Only the lines from the first line of the data through the line containing "You are a computer-use agent. 825x468 pixels." belong in the answer, transcribed exactly; pictures do not.
** DATA SHOWN follows **
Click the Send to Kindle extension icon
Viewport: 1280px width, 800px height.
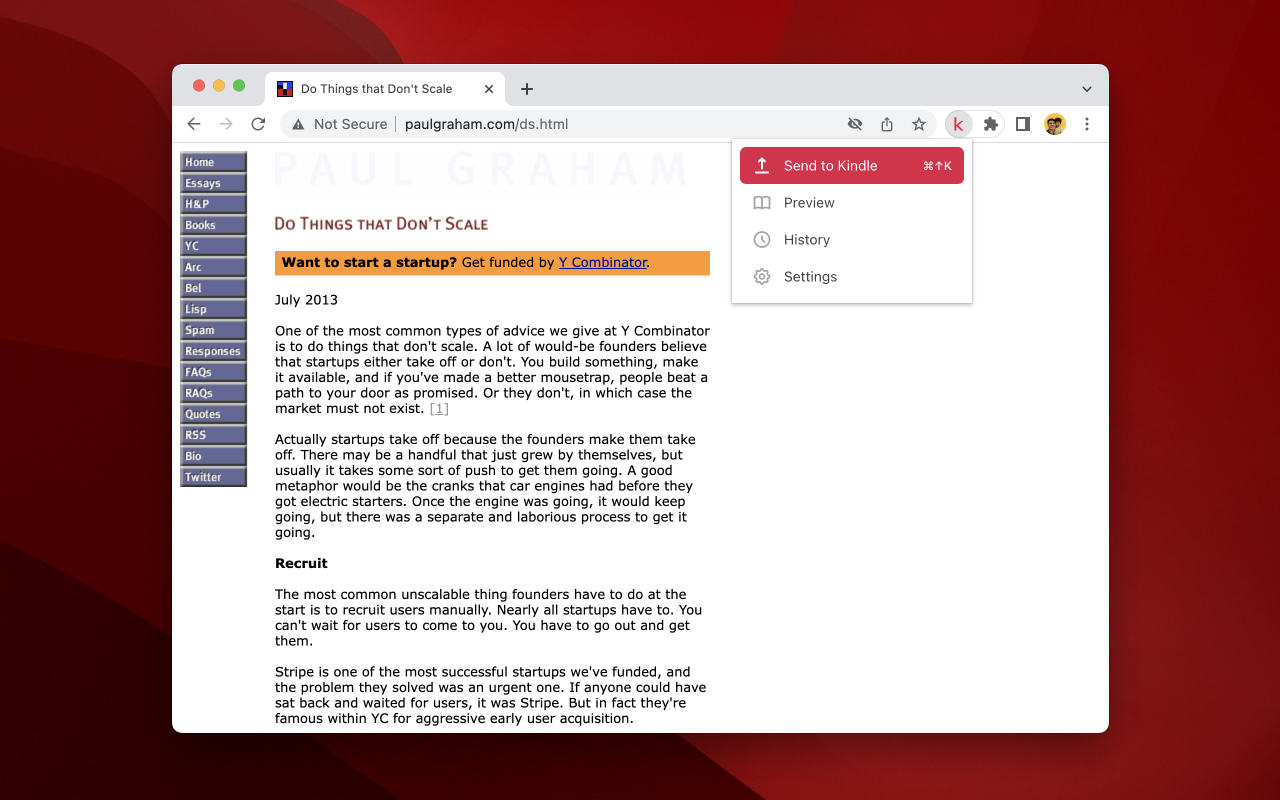[957, 124]
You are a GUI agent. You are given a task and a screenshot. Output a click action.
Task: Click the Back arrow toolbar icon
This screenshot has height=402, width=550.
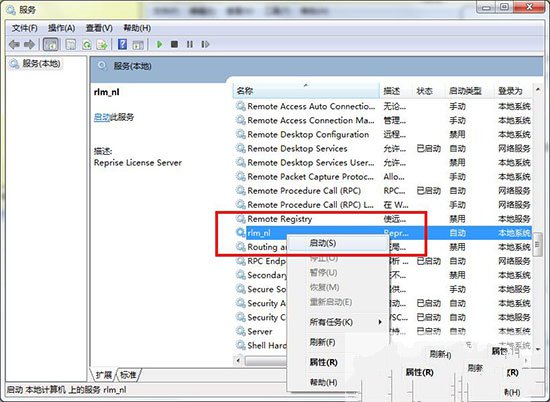click(14, 45)
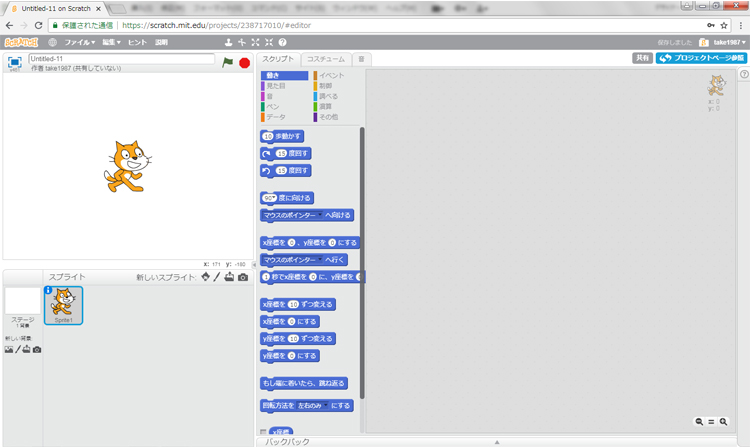Choose new sprite from library icon
Image resolution: width=750 pixels, height=447 pixels.
[x=205, y=277]
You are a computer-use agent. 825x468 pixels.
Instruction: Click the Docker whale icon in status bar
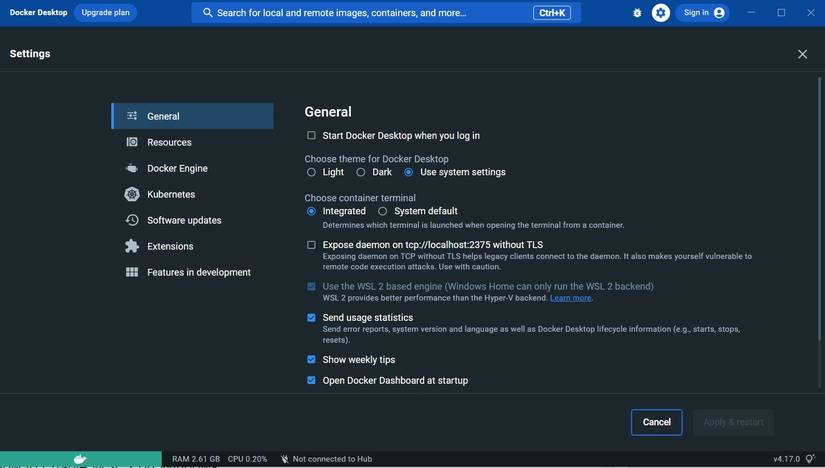(x=80, y=459)
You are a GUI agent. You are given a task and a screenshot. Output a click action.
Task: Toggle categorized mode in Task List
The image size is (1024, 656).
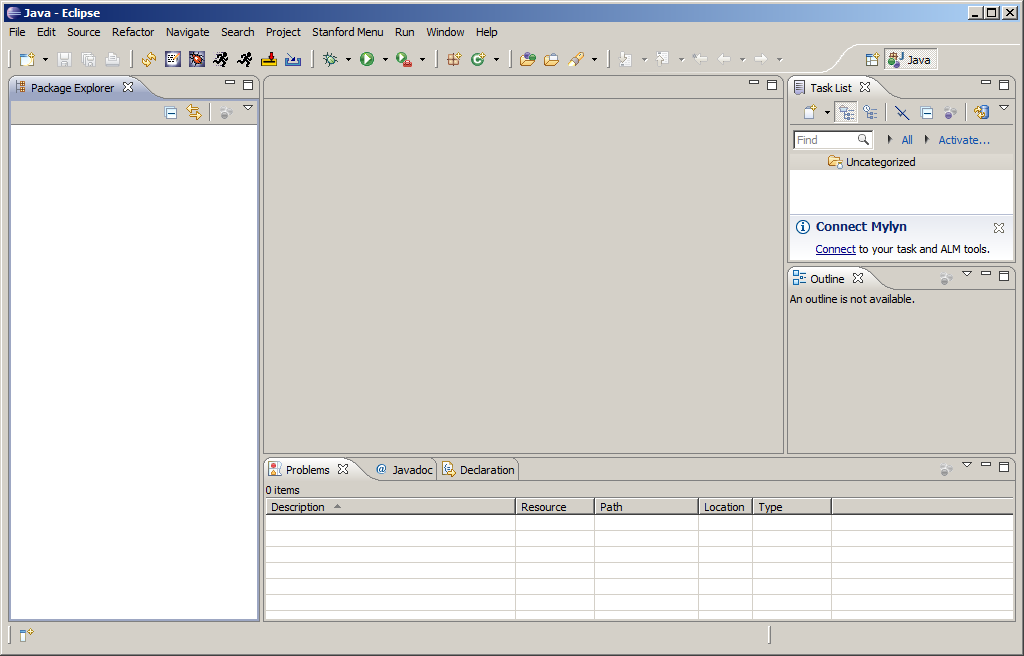[847, 112]
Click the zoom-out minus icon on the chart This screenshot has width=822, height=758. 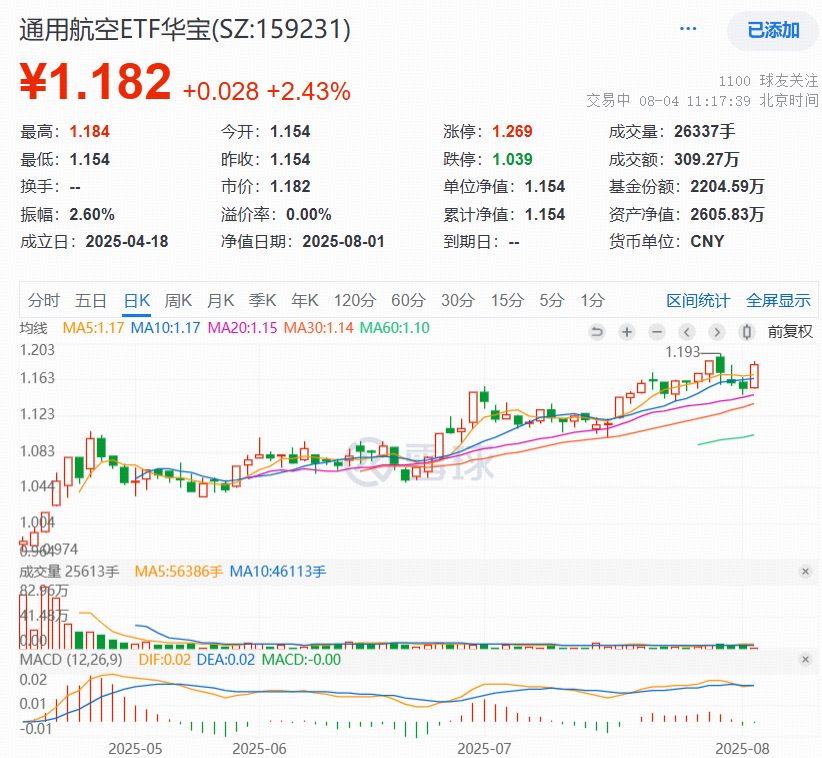click(x=657, y=332)
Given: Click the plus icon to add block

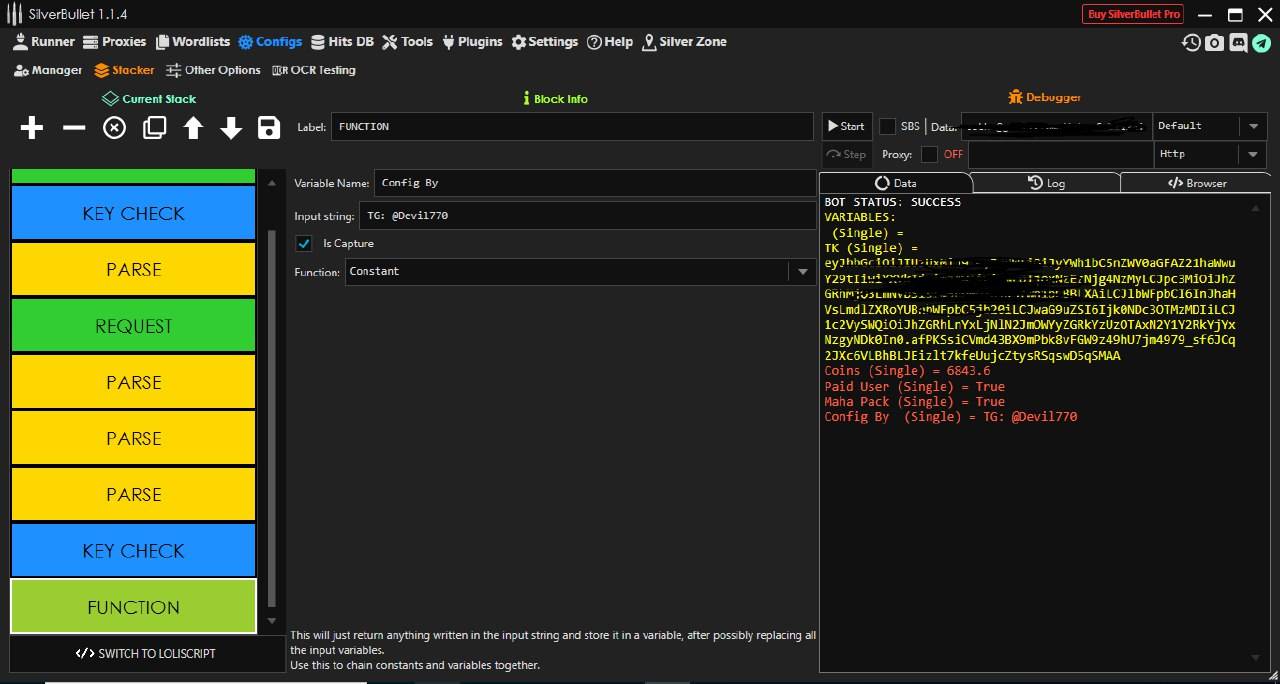Looking at the screenshot, I should click(32, 128).
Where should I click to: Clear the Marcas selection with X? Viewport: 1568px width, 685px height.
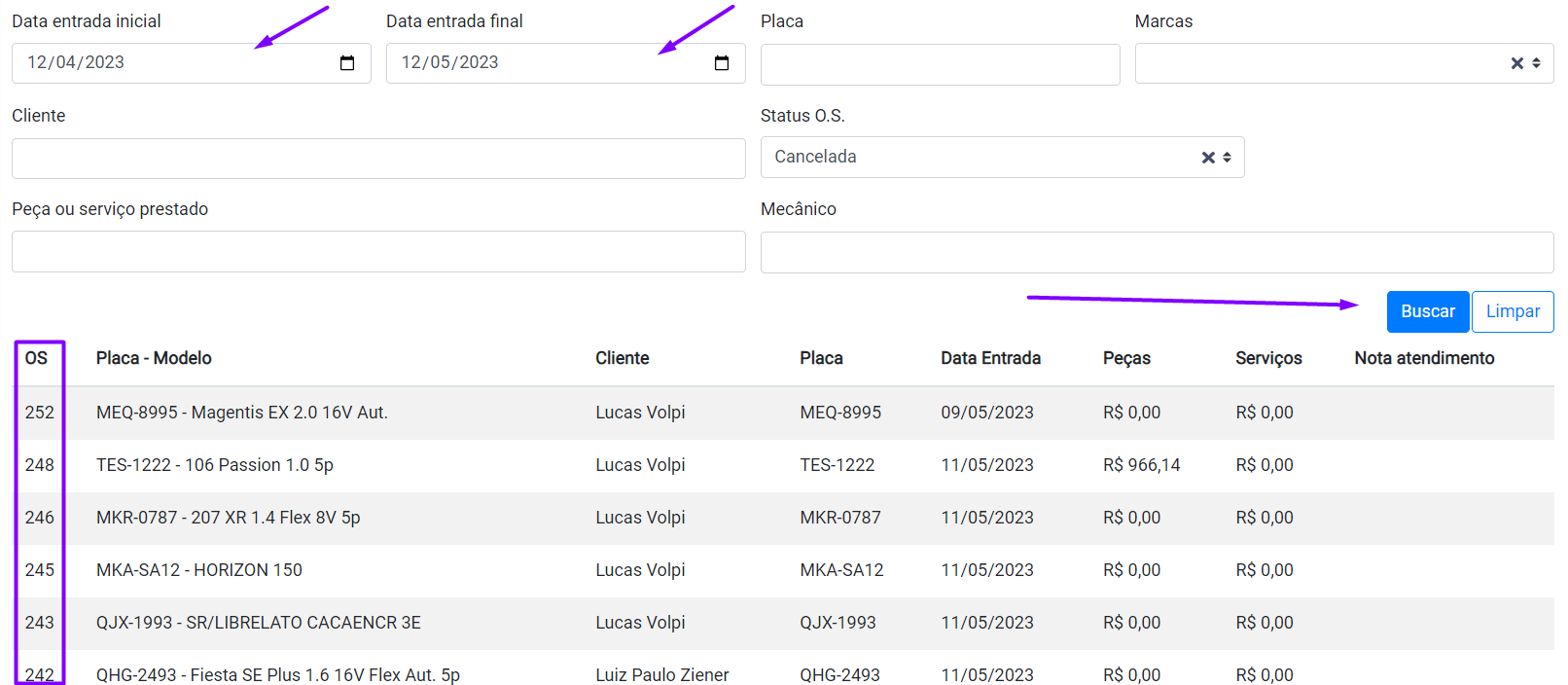[1516, 63]
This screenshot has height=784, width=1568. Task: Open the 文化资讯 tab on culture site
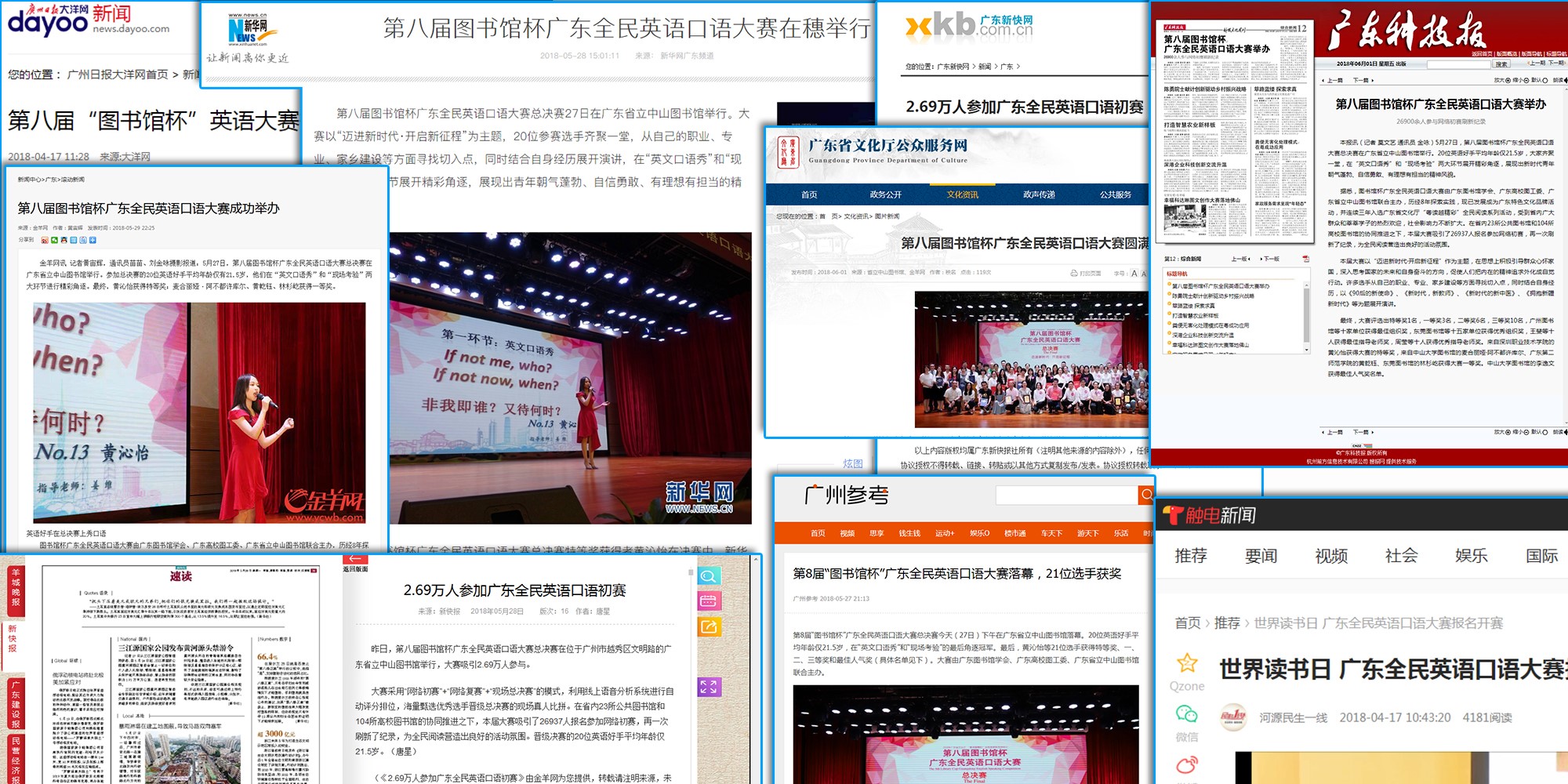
** End of DATA SHOWN **
▶ **RESPONSE**:
Click the Send to Kindle extension icon
Viewport: 1280px width, 800px height.
[957, 124]
You are a GUI agent. You are given a task and a screenshot. Output a click action.
Task: Click the Back arrow toolbar icon
This screenshot has height=402, width=550.
click(14, 45)
Choose new sprite from library icon
Image resolution: width=750 pixels, height=447 pixels.
[x=205, y=277]
You are a computer-use agent. 825x468 pixels.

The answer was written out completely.